YOUR GOAL.
Reproduce each line below without any alteration.

DATA PROVIDED.

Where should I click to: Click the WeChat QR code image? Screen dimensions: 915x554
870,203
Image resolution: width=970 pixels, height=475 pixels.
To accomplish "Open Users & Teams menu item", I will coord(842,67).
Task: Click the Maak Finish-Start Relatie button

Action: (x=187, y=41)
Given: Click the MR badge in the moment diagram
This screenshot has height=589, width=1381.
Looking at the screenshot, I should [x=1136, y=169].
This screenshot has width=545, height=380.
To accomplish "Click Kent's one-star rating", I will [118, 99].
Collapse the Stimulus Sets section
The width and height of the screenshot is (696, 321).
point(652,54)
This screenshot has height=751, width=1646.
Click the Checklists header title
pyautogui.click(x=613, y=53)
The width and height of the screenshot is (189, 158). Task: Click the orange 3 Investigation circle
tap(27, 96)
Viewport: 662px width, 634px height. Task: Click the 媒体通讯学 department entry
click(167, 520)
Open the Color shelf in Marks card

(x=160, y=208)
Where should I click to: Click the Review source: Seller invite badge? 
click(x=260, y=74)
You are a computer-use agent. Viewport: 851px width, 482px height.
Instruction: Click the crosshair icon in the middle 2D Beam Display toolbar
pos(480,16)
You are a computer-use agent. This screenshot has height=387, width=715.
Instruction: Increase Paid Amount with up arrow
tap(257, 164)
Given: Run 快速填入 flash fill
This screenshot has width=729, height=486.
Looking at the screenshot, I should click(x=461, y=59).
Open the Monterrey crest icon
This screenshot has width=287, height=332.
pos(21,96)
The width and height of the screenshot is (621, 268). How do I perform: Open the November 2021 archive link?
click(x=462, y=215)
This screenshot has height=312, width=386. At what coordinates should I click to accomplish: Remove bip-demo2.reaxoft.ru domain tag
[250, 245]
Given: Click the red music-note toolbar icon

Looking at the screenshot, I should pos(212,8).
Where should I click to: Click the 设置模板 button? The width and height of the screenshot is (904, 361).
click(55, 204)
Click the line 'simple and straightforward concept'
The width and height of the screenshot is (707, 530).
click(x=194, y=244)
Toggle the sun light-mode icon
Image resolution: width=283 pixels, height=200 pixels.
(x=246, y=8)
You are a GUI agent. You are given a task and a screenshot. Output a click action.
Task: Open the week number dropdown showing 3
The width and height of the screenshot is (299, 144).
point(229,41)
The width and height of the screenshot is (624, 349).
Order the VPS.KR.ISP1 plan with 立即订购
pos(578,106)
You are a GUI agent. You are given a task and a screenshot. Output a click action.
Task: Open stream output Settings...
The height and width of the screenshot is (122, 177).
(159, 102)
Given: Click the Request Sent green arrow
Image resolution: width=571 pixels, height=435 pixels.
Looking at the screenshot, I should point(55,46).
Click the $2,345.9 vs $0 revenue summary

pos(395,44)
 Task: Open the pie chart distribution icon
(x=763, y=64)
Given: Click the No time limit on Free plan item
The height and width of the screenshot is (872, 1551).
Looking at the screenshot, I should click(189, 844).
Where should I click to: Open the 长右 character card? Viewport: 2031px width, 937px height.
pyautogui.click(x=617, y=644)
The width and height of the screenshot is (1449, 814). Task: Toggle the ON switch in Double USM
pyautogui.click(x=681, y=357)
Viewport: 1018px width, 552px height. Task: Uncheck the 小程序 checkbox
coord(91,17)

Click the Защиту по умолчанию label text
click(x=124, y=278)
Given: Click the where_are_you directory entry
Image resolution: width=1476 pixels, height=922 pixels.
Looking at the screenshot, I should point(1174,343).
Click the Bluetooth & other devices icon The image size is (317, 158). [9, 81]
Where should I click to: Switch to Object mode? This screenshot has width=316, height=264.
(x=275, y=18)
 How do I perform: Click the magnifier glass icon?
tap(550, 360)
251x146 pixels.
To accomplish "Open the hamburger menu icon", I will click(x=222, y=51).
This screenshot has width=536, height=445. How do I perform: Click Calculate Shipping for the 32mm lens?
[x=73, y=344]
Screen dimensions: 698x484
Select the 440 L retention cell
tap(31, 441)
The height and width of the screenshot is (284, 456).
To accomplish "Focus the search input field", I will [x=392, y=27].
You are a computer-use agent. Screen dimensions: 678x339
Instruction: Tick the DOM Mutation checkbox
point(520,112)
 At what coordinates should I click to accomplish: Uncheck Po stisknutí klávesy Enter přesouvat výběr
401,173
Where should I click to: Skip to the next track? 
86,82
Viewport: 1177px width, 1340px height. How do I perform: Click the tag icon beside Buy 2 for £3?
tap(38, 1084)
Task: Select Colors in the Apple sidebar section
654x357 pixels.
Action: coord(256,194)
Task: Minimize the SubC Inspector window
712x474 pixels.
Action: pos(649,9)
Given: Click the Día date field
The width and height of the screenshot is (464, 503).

PROBLEM SOLUTION.
Where should I click to: Click the WeChat QR code image? Screen dimensions: 915x554
870,203
Image resolution: width=970 pixels, height=475 pixels.
To accomplish "Open Users & Teams menu item", I will coord(842,67).
Task: Click the Maak Finish-Start Relatie button

Action: (x=187, y=41)
Given: Click the MR badge in the moment diagram
This screenshot has height=589, width=1381.
Looking at the screenshot, I should [x=1136, y=169].
This screenshot has width=545, height=380.
To accomplish "Click Kent's one-star rating", I will [118, 99].
Collapse the Stimulus Sets section
The width and height of the screenshot is (696, 321).
point(652,54)
This screenshot has height=751, width=1646.
Click the Checklists header title
pyautogui.click(x=613, y=53)
The width and height of the screenshot is (189, 158). Task: Click the orange 3 Investigation circle
tap(27, 96)
Viewport: 662px width, 634px height. Task: Click the 媒体通讯学 department entry
click(167, 520)
Open the Color shelf in Marks card

(x=160, y=208)
Where should I click to: Click the Review source: Seller invite badge? 
click(x=260, y=74)
You are a computer-use agent. Viewport: 851px width, 482px height.
Instruction: Click the crosshair icon in the middle 2D Beam Display toolbar
pos(480,16)
You are a computer-use agent. This screenshot has height=387, width=715.
Instruction: Increase Paid Amount with up arrow
tap(257, 164)
Given: Run 快速填入 flash fill
This screenshot has width=729, height=486.
Looking at the screenshot, I should click(x=461, y=59).
Open the Monterrey crest icon
This screenshot has width=287, height=332.
pos(21,96)
The width and height of the screenshot is (621, 268). How do I perform: Open the November 2021 archive link?
click(x=462, y=215)
This screenshot has height=312, width=386. At what coordinates should I click to accomplish: Remove bip-demo2.reaxoft.ru domain tag
[250, 245]
Given: Click the red music-note toolbar icon

Looking at the screenshot, I should pos(212,8).
Where should I click to: Click the 设置模板 button? The width and height of the screenshot is (904, 361).
click(55, 204)
Click the line 'simple and straightforward concept'
The width and height of the screenshot is (707, 530).
click(x=194, y=244)
Toggle the sun light-mode icon
Image resolution: width=283 pixels, height=200 pixels.
(x=246, y=8)
You are a GUI agent. You are given a task and a screenshot. Output a click action.
Task: Open the week number dropdown showing 3
The width and height of the screenshot is (299, 144).
point(229,41)
The width and height of the screenshot is (624, 349).
Order the VPS.KR.ISP1 plan with 立即订购
pos(578,106)
You are a GUI agent. You are given a task and a screenshot. Output a click action.
Task: Open stream output Settings...
The height and width of the screenshot is (122, 177).
(159, 102)
Given: Click the Request Sent green arrow
Image resolution: width=571 pixels, height=435 pixels.
Looking at the screenshot, I should point(55,46).
Click the $2,345.9 vs $0 revenue summary

pos(395,44)
 Task: Open the pie chart distribution icon
(x=763, y=64)
Given: Click the No time limit on Free plan item
The height and width of the screenshot is (872, 1551).
Looking at the screenshot, I should click(189, 844).
Where should I click to: Open the 长右 character card? Viewport: 2031px width, 937px height.
pyautogui.click(x=617, y=644)
The width and height of the screenshot is (1449, 814). Task: Toggle the ON switch in Double USM
pyautogui.click(x=681, y=357)
Viewport: 1018px width, 552px height. Task: Uncheck the 小程序 checkbox
coord(91,17)

Click the Защиту по умолчанию label text
click(x=124, y=278)
Given: Click the where_are_you directory entry
Image resolution: width=1476 pixels, height=922 pixels.
Looking at the screenshot, I should point(1174,343).
Click the Bluetooth & other devices icon The image size is (317, 158). [9, 81]
Where should I click to: Switch to Object mode? This screenshot has width=316, height=264.
(x=275, y=18)
 How do I perform: Click the magnifier glass icon?
tap(550, 360)
251x146 pixels.
To accomplish "Open the hamburger menu icon", I will click(x=222, y=51).
This screenshot has width=536, height=445. How do I perform: Click Calculate Shipping for the 32mm lens?
[x=73, y=344]
Screen dimensions: 698x484
Select the 440 L retention cell
tap(31, 441)
The height and width of the screenshot is (284, 456).
To accomplish "Focus the search input field", I will [x=392, y=27].
You are a computer-use agent. Screen dimensions: 678x339
Instruction: Tick the DOM Mutation checkbox
point(520,112)
 At what coordinates should I click to accomplish: Uncheck Po stisknutí klávesy Enter přesouvat výběr
401,173
Where should I click to: Skip to the next track? 
86,82
Viewport: 1177px width, 1340px height. How do I perform: Click the tag icon beside Buy 2 for £3?
tap(38, 1084)
Task: Select Colors in the Apple sidebar section
654x357 pixels.
Action: coord(256,194)
Task: Minimize the SubC Inspector window
712x474 pixels.
Action: pos(649,9)
Given: Click the Día date field
The width and height of the screenshot is (464, 503).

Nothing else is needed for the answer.